TASK INSTRUCTIONS:
(a) In the comment thread about Google Wave, what did moritonal's instant-messaging experiment show while someone was typing?
(b) Write the next part of the comment thread about Google Wave, starting after its final sentence.

SELECTED EXTRACT:
# # #

Comment by hbn

Comment by hbn 6 months ago

17 replies

I never used Wave personally and I think it had a lot of cool innovations for the web at the time, but I also would disagree with a lot of the premises it was designed around. It seemed too overcomplicated to ever really latch on in the mainstream, and honestly I hate the idea of instant messaging in a Google Docs style where people can see my unedited drafts of messages where I likely said something stupid, just for the luxury of "not having to hit enter". Being able to edit my message before I send it off to the other person is a feature!

moritonal 6 months ago

I'll say it as I always do. One time I threw together a "blurred version of your text is shown as you type, becomes clear when you hit enter" and it was some of the nicest instant-messaging I've ever had with another person. Blur was the trick, to give a sense of the length and activity, but not the message.

  • thesuitonym 6 months ago

    As a person who constantly writes, rewrites, edits, reads, edits, deletes, and rewrites, that sounds completely awful. I don't even like having typing notifications.

    • moritonal 6 months ago

      Just going to say it. It sounds like you are using the wrong medium. What you're doing is emailing, nothing wrong with that, but imagine if someone talked as you described face-to-face. It would be a very weird experience.

  • evbogue 6 months ago

    Throw a short LLM summary in there also, that will mask the content and also give everyone an idea of what the message contains without revealing the message contents until it's sent.

escapecharacter 6 months ago

I am a person who loves building and testing new interaction models. When you do this as a team, you end up climbing away from the main local maxima and building a new one. However, you get so used to living in that new local maxima and thinking about how great it is, you forget how to onboard people to it.

# # #

STORED DATA:
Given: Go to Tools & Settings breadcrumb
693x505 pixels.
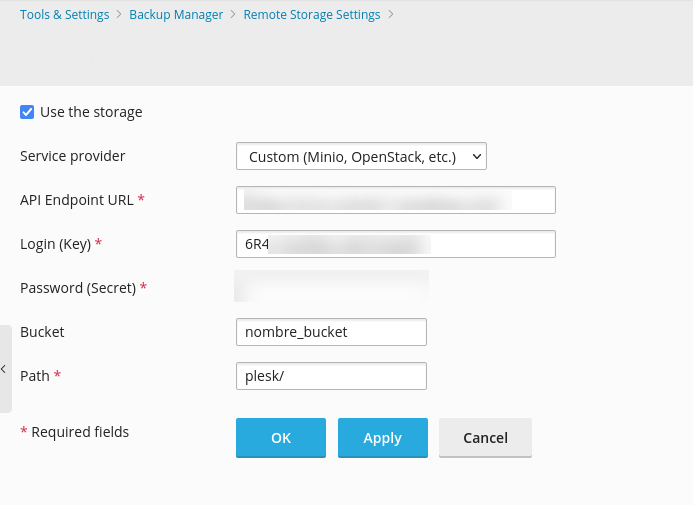Looking at the screenshot, I should pos(64,15).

# # #

TASK-BY-TASK ANSWERS:
(a) A blurred version of the text, which became clear once the person hit enter.

(b)
With a new interaction model, it often matters more to build the path to get people there, not the new local maxima itself (unless you're going to get kids to adopt it first, but Wave was definitely not targeted at them).

The Wave "onboarding" experience definitely should have had more demo videos, had features that turned on or were discoverable slowly, or had sandbox rooms where you could try it out with basic bots. It's a major missed opportunity that Google didn't do this; it feels to me like Google didn't have an internal playtesting or dogfooding culture where they intentionally left some people out so they could be fresh. I wrote about how to build this culture here: https://dustinfreeman.org/blog/playtest-rituals/

AlanYx 6 months ago

It was overcomplicated, but arguably it paved the way for Slack.

  • fastball 6 months ago

    Slack is more successor to IRC than Wave, imo.

    • leoc 6 months ago

      Were the Rasmussens who created Wave maybe earlier involved with some kind of IRC variant, by the way? LysKOM? I do seem to remember people comparing Wave to LysKOM back in the day, at least.